I think you mean house chores as you mention cleaning and vacuuming etc; choirs sing.


----------



## Joe B (Aug 10, 2017)

Dorsetmike said:


> I think you mean house chores as you mention cleaning and vacuuming etc; choirs sing.


I keep opening this thread thinking someone will be talking about Tenebrae, Polyphony, The Choir of Trinity College, Musica Sacra, etc. You'd think I'd learn.

edit: As far as chores go, I'm always glad when they're done.


----------



## senza sordino (Oct 20, 2013)

I'm sure clean choirs cover clean chairs and cleaning chairs coated in chocolate is a chore, but can you count the catalogue of contaminated chairs the choir chose to clean by chore?

No, I don't like doing chores.


----------



## Art Rock (Nov 28, 2009)

Some I don't mind (cooking, washing the dishes), some my wife doesn't mind (laundry). The rest we leave to eachother until one of us can't stand it anymore.


----------



## Flamme (Dec 30, 2012)

Dorsetmike said:


> I think you mean house chores as you mention cleaning and vacuuming etc; choirs sing.


LOL yeah...It was a ''subconscious'' mistake 
2day I mowed, not moved, my lawn...It was a thing usually done by mum while I would collect the grass later but now I did rather good, alone...


----------



## Flamme (Dec 30, 2012)

Trimmed my hedge, manually, and then raked the garden...What a gratifying work...I gave it a nice haircut https://streamable.com/fulb0u


----------



## Flamme (Dec 30, 2012)

2day I did the dishes, watered the plants and cleaned 1 bathroom. Didnt plan 2, but classical music made me do it, such a positive influence it is...I feel so much better, not even so tired like b4.


----------



## Manxfeeder (Oct 19, 2010)

Dorsetmike said:


> I think you mean house chores as you mention cleaning and vacuuming etc; choirs sing.

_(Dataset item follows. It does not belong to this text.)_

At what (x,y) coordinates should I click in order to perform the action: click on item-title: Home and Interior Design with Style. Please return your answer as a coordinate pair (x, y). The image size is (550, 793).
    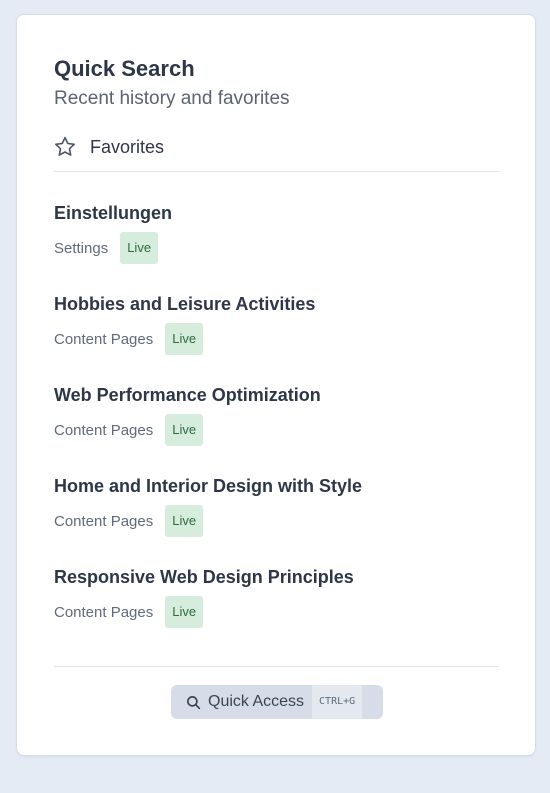
    Looking at the image, I should click on (208, 486).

I was wondering, you have a house choir? Who are you, Prince Esterhazy?


----------



## elgar's ghost (Aug 8, 2010)

I was going to mow the grass and trim the hedge out the front this morning but it was too dewy - we're in for a few warmer days from today so I'll do it later in the week when there's less moisture. Chores inside the house? Dusting is probably the bane of my life in that respect - old cobwebs appear on the wall and ceiling as if by magic and I still don't understand why some window sills get grubbier than others.


----------



## Flamme (Dec 30, 2012)

Manxfeeder said:


> I was wondering, you have a house choir? Who are you, Prince Esterhazy?


U never know...I do hum many voces while doing it! Its all in ur head...!!!


----------



## Flamme (Dec 30, 2012)

Was so tireed these days I just jumped into bed after my (double) shifts on work, but 2day I finally gathered up the strength and washed my dishes and did the laundry...I feel better when there is a (relative) ORDER and purity albeit the fatigue of establishing it.


----------